Border Task Force Seizes 6000 Bags of Imported Rice
…as CCC concludes PR training for Navy, Customs
The Joint border patrol team set up by the federal government has seized over six thousand(6000) bags of imported rice courtesy of raids embarked upon in the last two weeks of its operation.
The focal spokesperson of the task force who also doubles as the Nigeria Custom Service(NCS) mouthpiece, Mr Joseph Attah told Economic Confidential exclusively in Abuja on the sidelines of the just concluded three day training workshop on “Public Relations ,Protocol and Crisis Management for the personnel of both the Nigerian Navy(NN) and the Nigerian Custom Service.
The Workshop was organized by the Centre for Crisis Communication (CCC) in collaboration with Customs and the Navy.

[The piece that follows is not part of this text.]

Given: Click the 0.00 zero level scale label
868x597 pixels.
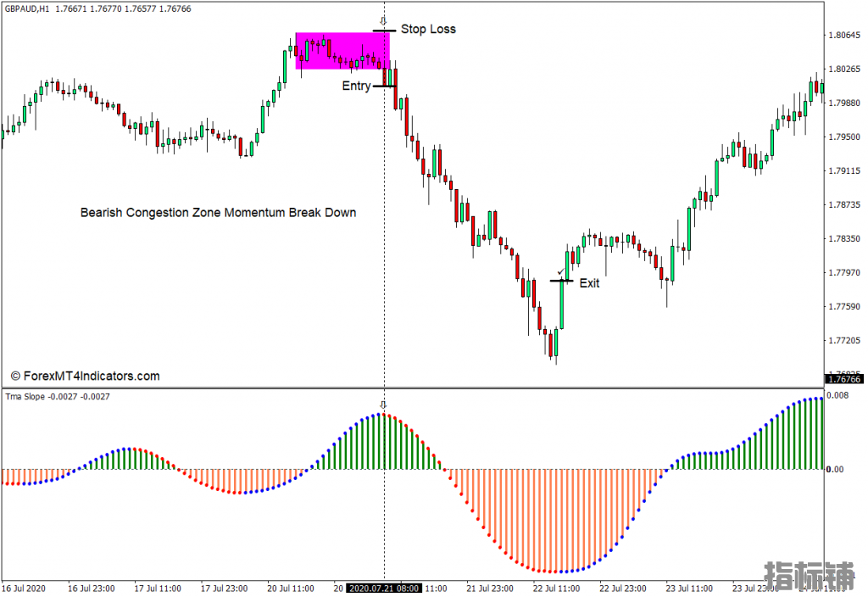Looking at the screenshot, I should point(835,469).
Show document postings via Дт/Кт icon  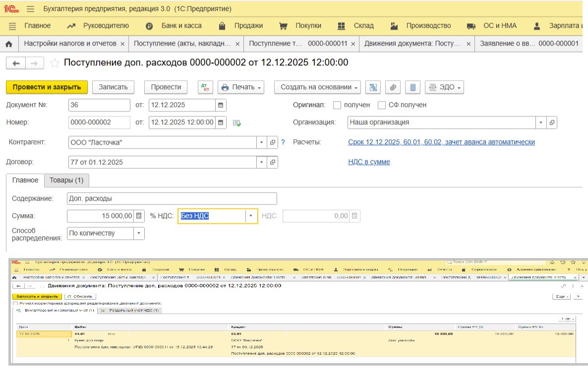click(205, 87)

Mr Attah said that the raid which was carried out simultaneously across the length and breadth of the country saw jibiya in Katsina state with the largest scale of seizures, adding that the development was in furtherance to the ongoing partial closure of borders across the country to curb the activities of rice smugglers.
He said that the activities of the joint patrol team, comprising personnel of the Customs, Army, Police, Immigration and the Nigeria Security and Civil Defence Corps, had significantly smashed night smuggling, which usually boom whenever borders are closed.
Attah also revealed that the activities of the operation termed “Exercise Swift Response” (ESW) had made the smuggling business to nosedive, causing smugglers across the country to groan.
According to him, the exercise is being coordinated by the Office of the National Security Adviser (NSA).
Attah further said the operation coupled with the tight patrol has rendered smugglers almost impotent, as they experience difficulties in moving goods through smuggling routes around the borders in Seme (Lagos State); Idiroko (Ogun State); Saki, (Oyo State); Illela-Koni (Sokoto State); and Jibiya (Katsina State).
The Federal Government had last month ordered the partial closure of the borders to prevent smuggling from neighbouring Benin, Niger and Chad republics.

Meanwhile, the Executive Secretary of CCC, Air Commodore Yusuf Anas (rtd), has congratulated participants at the just concluded workshop for public relations and information officers of the Nigerian Navy and the Nigeria Customs Service for their steadfastness during the training and enjoined them to diligently imbibe the culture of public Relations practitioner in their various organizations.
He said the center for Crisis Communication was set up to facilitate a unified information sharing process and procedures with strategic stakeholders in public relations and crisis management.
“The three-day event is therefore another important occasion of bench-marking exclusive training and capacity-building initiative for officers of the Nigerian Navy and the Nigerian Custom Service,” he added.